For the past nine days, much of the world’s attention has been on Paris, where French-born jihadists killed 17 people, spurring global sympathy for the victims and political support for the people of France. At the same time, a far worse massacre took place in north-eastern Nigeria, claiming up to 2,000 lives, but it gained only an infinitesimal proportion of the coverage given to France.
Much ink has been spilt to explain why the Paris attacks became a social media sensation while the slaughter in Nigeria seems to have been greeted with a shrug. The reasons are many, but as details of Boko Haram’s latest rampage emerge, it is worth looking at the Nigerian insurgency in its own terms for what it means for the stability of Africa’s biggest economy.
It is now clear that the Nigerian military’s claim that fewer than 150 people were killed, is a paper-thin attempt to play down the massacre. Satellite photographs released by Amnesty International, show that Baga and Doron Baga, two towns on the northeastern border, were almost wiped off the map during four days of violence. More than 4,000 structures have been damaged or destroyed.
The attack seems to have been a punitive raid to discourage the people from joining the army-supported militia, the Civilian Joint Task Force. Amnesty International reports that Boko Haram fighters went from house to house searching for militia members and shooting men of fighting age.

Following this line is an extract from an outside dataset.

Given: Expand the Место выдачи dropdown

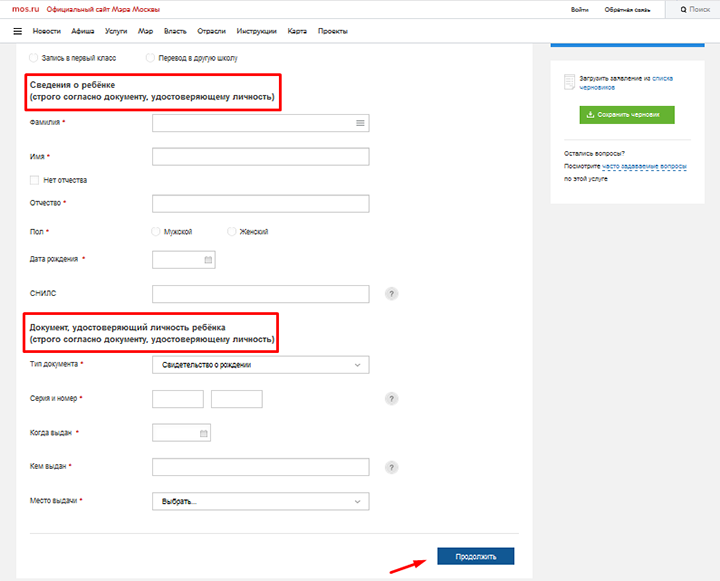Looking at the screenshot, I should pos(260,501).
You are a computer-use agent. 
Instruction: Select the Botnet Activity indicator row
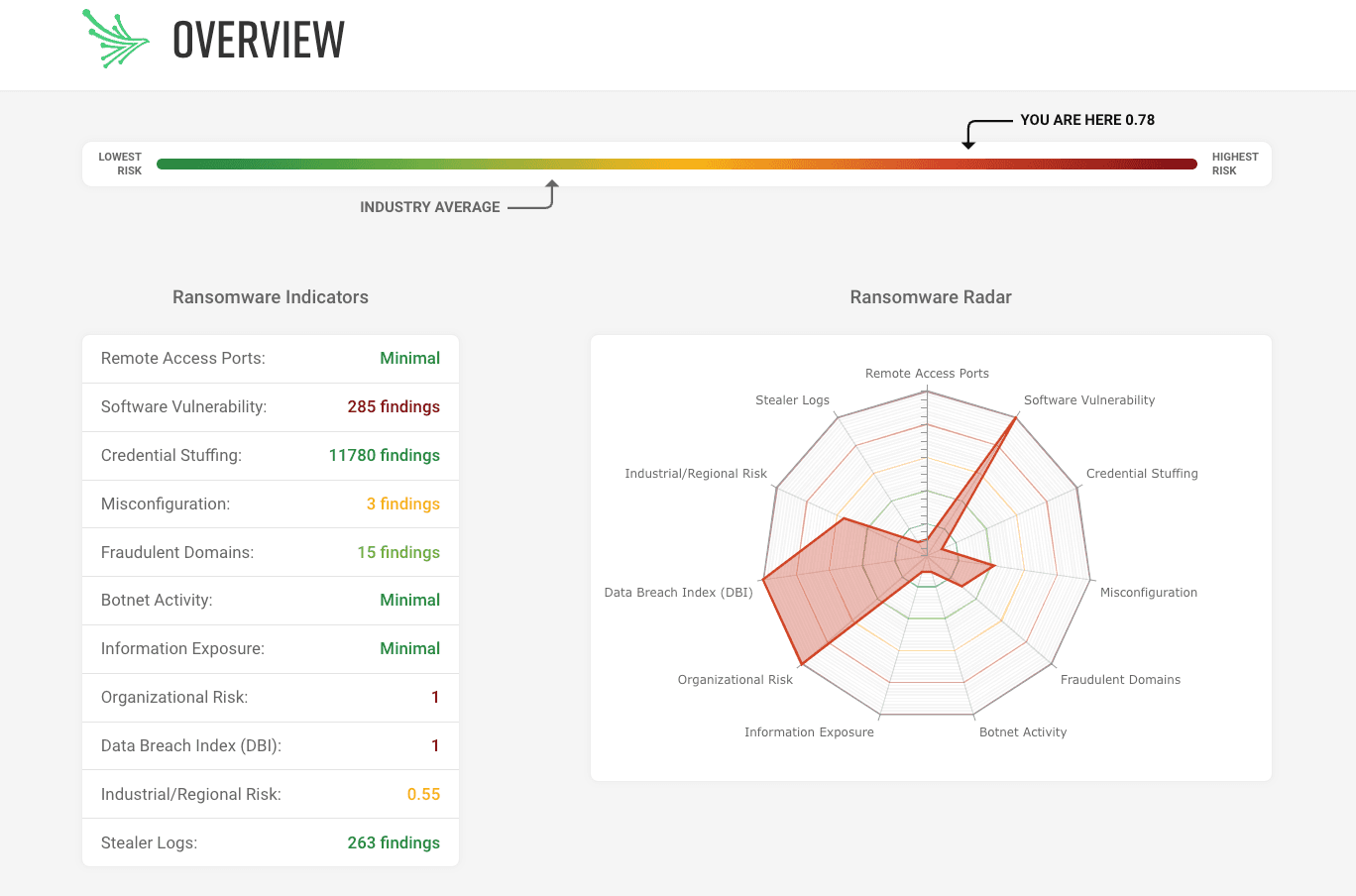[x=270, y=601]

Boko Haram has effectively carved out a “state” with a population of some 1.7 million people. The Nigerian army has proved incapable of counter-attacking, and is focusing its resources on the defence of the city of Maiduguri. The fight against Boko Haram is in the hands of the Nigerian army’s 7th Division, where morale is low, in part because of accusations that the officers steal the soldiers’ pay.
The obvious parallel here is not with Paris but with Iraq: both countries have self-declared “caliphates” on their territory. Both had well-funded armies that became cash cows for the top brass rather than fighting forces. In both countries, the state came to be seen in outlying regions as alien, allowing militant groups to thrive on a sense of oppression and impoverishment.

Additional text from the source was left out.